A couple months ago Dave Pagurek and I decided on making an arbitrary scale finder for the upcoming UWaterloo “stupid shit no one needs” hackathon. I decided that I would do this by finding paths in the links between Wikipedia pages. The thing is to do this I needed a good data set in the right format.
I did some research and found Six Degrees of Wikipedia which had some information but no data or source files. I then found Graphipedia but discovered that Neo4j was not fast enough to do what I wanted. Thus I embarked on the adventure of creating my own Wikipedia link graph data set designed for efficient execution of common graph algorithms. The premise was compressing the whole graph into a small(ish) file that would fit entirely in memory, so I called it Wikicrush.
I spent the next few weeks occasionally working on a set of Ruby scripts that in multiple stages processed the 10GB compressed
enwiki-20150205-pages-articles.xml.bz2 file into two 500mb files:
indexbi.bin. For each stage in the process I ensured that it worked in O(n) time and reasonable memory. This way I could use crunch through the entire thing over a day on a cheap VPS. During development I would use the smaller Simple English wiki which I could process in a few minutes on my laptop. The advantage of the multi-stage design is that if I needed to tweak something I could just re-run the stages after that point rather than the whole thing. The intermediate files it created were also very useful for debugging and could be useful data sets in their own right.
I ended up with two files I’m rather proud of, one is a binary link graph in a custom format I designed myself designed to fit in memory and allow very efficient searching and processing. The other is simply an Sqlite index designed to translate article titles into offsets into the binary file and back again. The formats are fairly easy to work with in any imperative language and have many handy features. I documented the formats in detail in the Wikicrush readme. They work so well that my $10/month VPS can easily breadth first search through millions of articles in less than a second.
I had the initial version working fairly quickly but had to spend a bunch of time fixing small bugs to get it to accurately represent the actual link graph of Wikipedia. I had to fix things like following redirects, cutting out broken links, ignoring links in comments and proper handling of case in links (I ended up lowercasing everything). Although making your own Wikipedia data set may seem easy at first, there’s plenty of ways things can go wrong. Many times I thought I had a good complete data set and only later would I realize something was wrong. One time I thought I had finally worked out the kinks and then discovered weeks later that it thought 70% of links on Wikipedia were invalid, which obviously isn’t true. Even just yesterday I found and fixed a little bug that only affected 300 articles, but the perfectionist in me sent my VPS to slave away for another 40 hours of rebuilding.

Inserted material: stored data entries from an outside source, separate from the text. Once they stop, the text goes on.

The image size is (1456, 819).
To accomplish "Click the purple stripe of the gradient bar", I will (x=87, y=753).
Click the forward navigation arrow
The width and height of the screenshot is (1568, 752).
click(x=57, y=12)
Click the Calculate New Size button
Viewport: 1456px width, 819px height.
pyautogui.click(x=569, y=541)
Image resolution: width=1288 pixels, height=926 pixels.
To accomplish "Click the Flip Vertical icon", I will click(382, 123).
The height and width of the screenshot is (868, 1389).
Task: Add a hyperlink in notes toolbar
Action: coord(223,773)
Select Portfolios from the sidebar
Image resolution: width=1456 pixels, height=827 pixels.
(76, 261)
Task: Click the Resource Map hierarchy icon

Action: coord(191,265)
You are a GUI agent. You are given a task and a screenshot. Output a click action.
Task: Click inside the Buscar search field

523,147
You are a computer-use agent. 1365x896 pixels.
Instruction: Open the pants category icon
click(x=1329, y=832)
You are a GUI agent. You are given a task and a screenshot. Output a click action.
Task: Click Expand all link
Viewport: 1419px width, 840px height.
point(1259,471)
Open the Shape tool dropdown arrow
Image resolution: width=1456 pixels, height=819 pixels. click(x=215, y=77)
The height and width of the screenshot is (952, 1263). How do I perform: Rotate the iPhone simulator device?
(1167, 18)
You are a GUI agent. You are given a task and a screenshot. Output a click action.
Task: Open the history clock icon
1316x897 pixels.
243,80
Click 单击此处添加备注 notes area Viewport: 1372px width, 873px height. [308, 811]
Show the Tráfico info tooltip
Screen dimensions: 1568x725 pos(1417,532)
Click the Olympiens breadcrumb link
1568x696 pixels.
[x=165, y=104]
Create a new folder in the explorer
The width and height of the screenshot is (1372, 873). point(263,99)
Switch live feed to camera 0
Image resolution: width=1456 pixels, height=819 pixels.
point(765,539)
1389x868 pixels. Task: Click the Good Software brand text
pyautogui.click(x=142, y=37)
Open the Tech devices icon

Edit: I recently found another glitch and overhauled the entire process to be more robust. I now think I’ve shaken out all the bugs so I have put up a download of the final product. You can find the link on the Wikicrush readme. I also no longer need to lowercase everything. This is AFAIK the only Wikipedia link graph dataset available for public download.
During the hackathon some parts went very smoothly while others did not. Working with the files I had created was very easy, working with the Rust language for my first time was not. At some point I could not link my graph search algorithm to the Iron web framework because my algorithm and Sqlite connection were not thread safe and one can not disable type system based thread safety checks in Iron with Rust. I ended up with a suitably terrible hack which was having the Rust code communicate over stdin/stdout and having a Ruby Sinatra server interface with that. Along with that, all the paths were hard coded, it required a specific
rustc commit and one had to manually fiddle with the
Cargo.lock files to work around a bug in Cargo just to get it to compile. This made it practically impossible to install and run on anything but my laptop.
I eventually got things hacked together and by that time Dave had put together a fantastic front end with fancy CSS, autocomplete and REST loading. All I had to do was serve his static files and expose a JSON API.
Once we did that we had a product, and it ended up working great. The paths it generated were amusing and it was fun to use. Not to mention it looked pretty good for something put together in one afternoon:
A week later I decided to kill two birds with one experimental statically-typed stone and learned the Nim language by rewriting the project in it. I ran into a couple similar problems with the Jester web framework and loading the file into an int32 array but unlike the similar problems in Rust these had easy workarounds. In the end everything worked reasonably well with Nim especially after I got some help on IRC from its creator.
You can now visit and try out Rate With Science powered purely by Nim and backed by Wikicrush.